_Your task_
Can you reproduce, word for word, the entries from the line containing "Viewport: 1126px width, 478px" through the end of the entries, leaving the pictures out of your answer?

_Raw records_
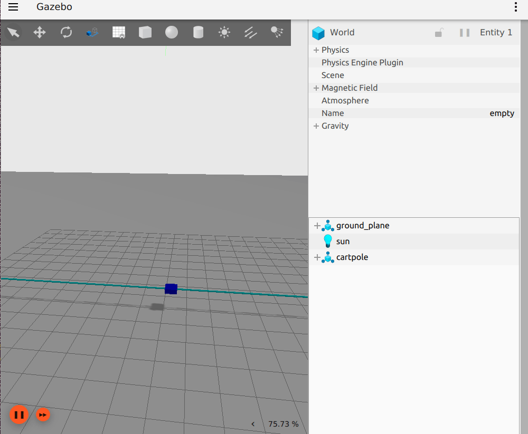This screenshot has width=528, height=434.
Task: Click the chevron next to 75.73%
Action: pyautogui.click(x=253, y=423)
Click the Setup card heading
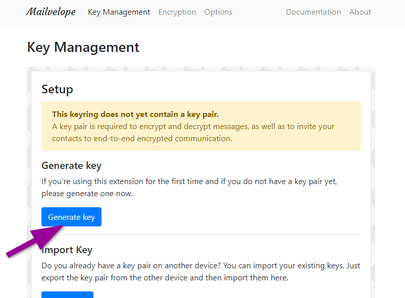The height and width of the screenshot is (298, 405). tap(57, 89)
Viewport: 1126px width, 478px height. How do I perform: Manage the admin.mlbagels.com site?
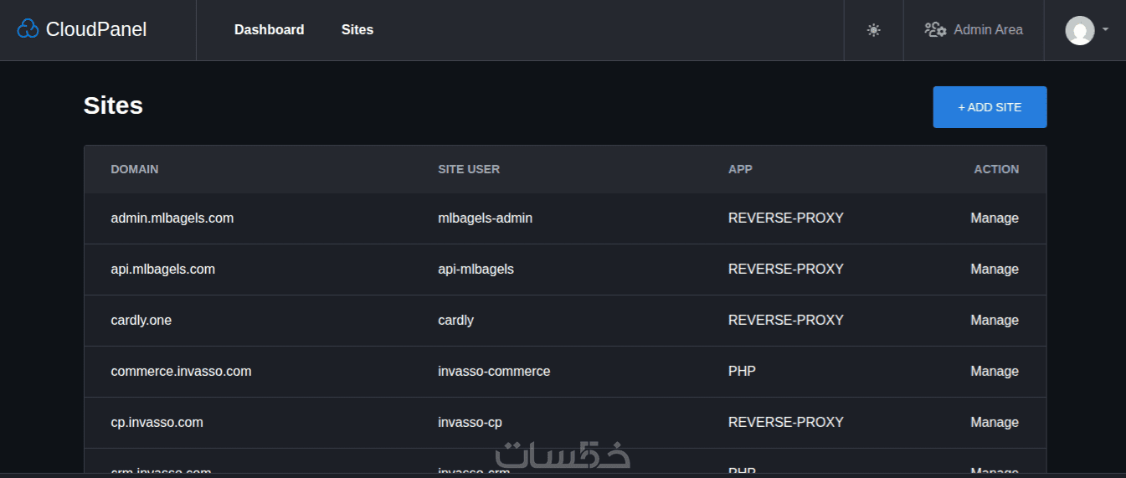point(994,218)
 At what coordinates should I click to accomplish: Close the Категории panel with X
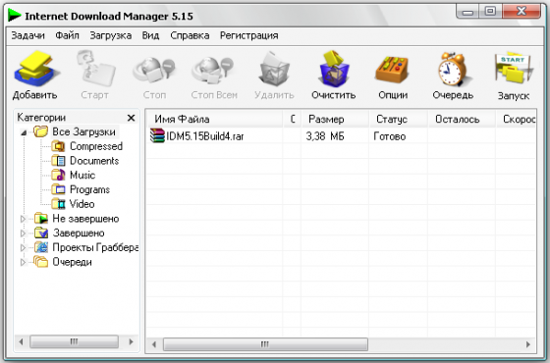click(131, 118)
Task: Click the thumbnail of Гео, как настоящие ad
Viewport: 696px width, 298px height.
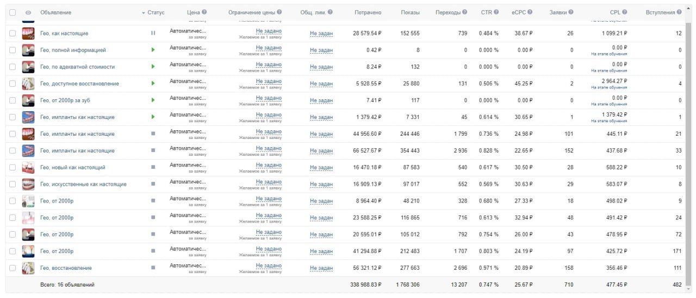Action: (28, 33)
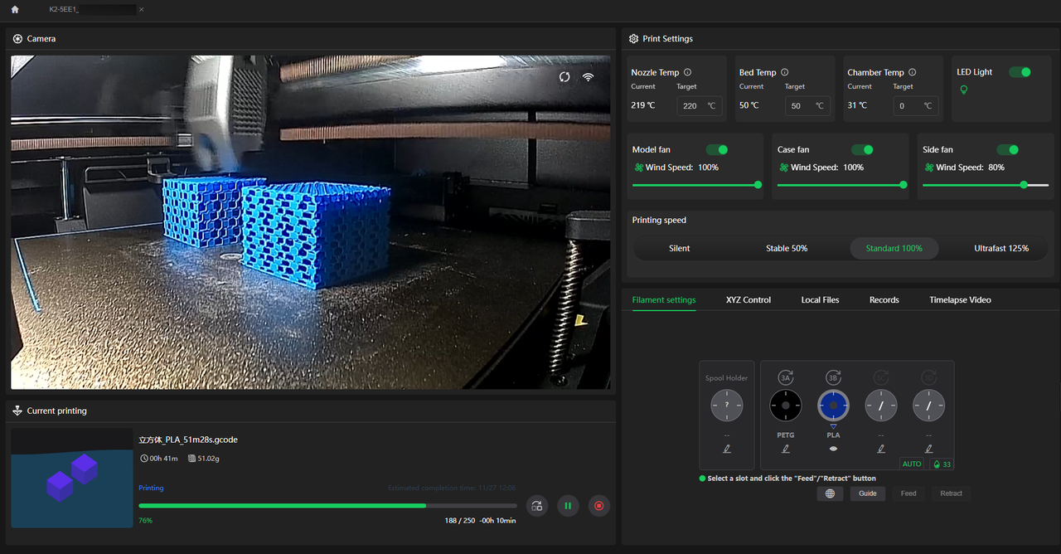Edit the PETG filament in slot 3A

(786, 449)
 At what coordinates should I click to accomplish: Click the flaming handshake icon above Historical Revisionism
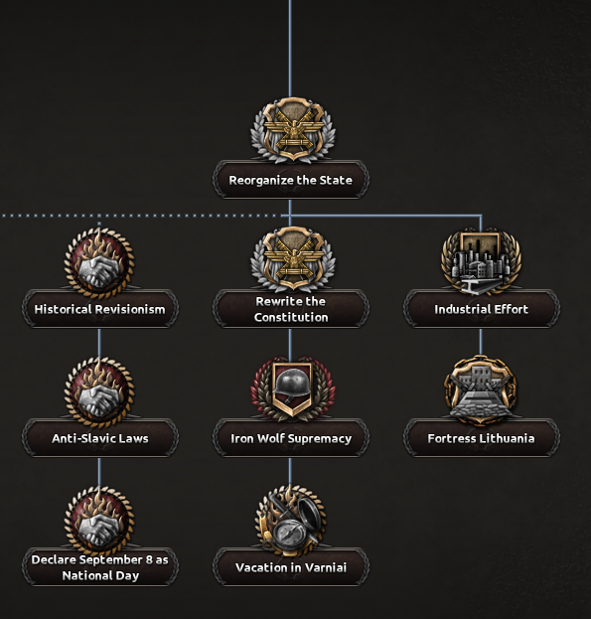pyautogui.click(x=99, y=262)
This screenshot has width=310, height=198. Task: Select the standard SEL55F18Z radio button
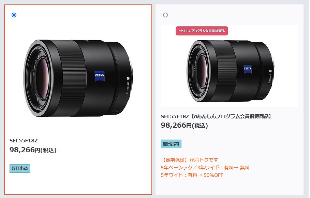pyautogui.click(x=14, y=15)
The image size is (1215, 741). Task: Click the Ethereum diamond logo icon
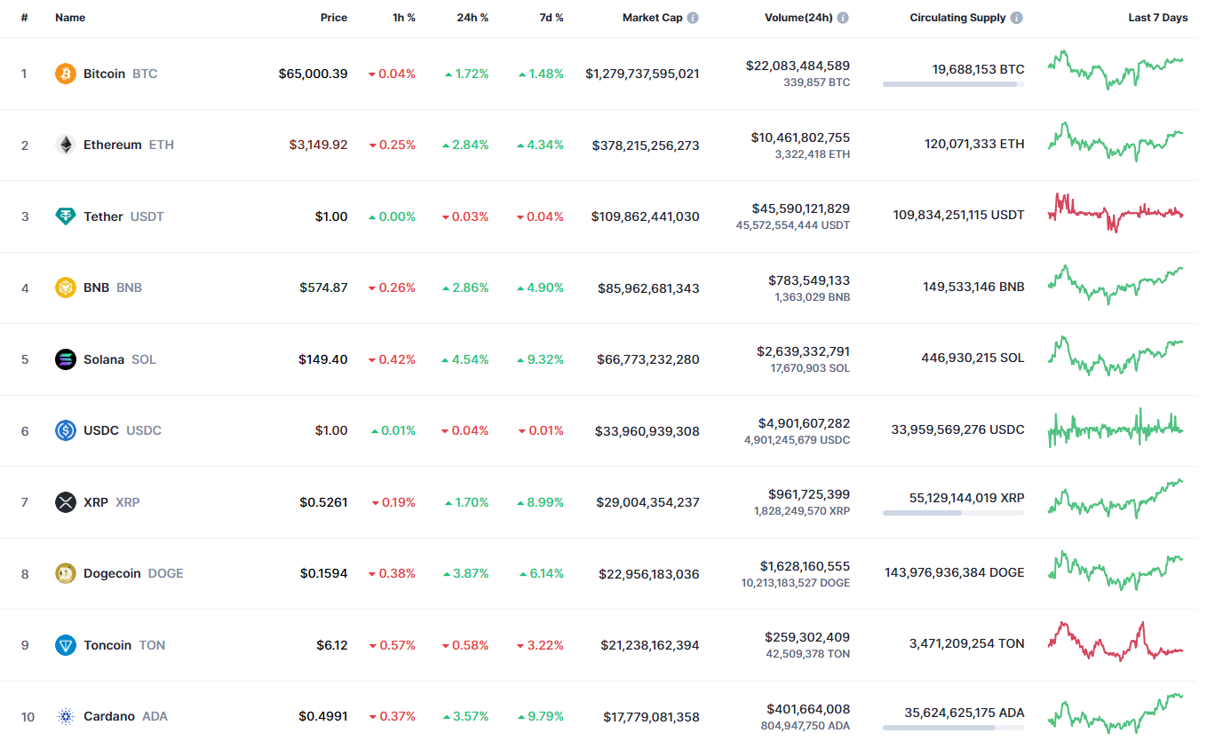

_Complete output_
Viewport: 1126px width, 478px height. How do I perform: Manage the admin.mlbagels.com site?
point(994,218)
 At what coordinates should I click to accomplish: Close the Категории panel with X
click(131, 118)
Task: Click the thumbnail of Гео, как настоящие ad
Viewport: 696px width, 298px height.
Action: (28, 33)
Edit the PETG filament in slot 3A

(786, 449)
 At what coordinates should I click to accomplish: Click the flaming handshake icon above Historical Revisionism
pyautogui.click(x=99, y=262)
This screenshot has width=310, height=198. Task: Select the standard SEL55F18Z radio button
pyautogui.click(x=14, y=15)
The image size is (1215, 741). Task: Click the Ethereum diamond logo icon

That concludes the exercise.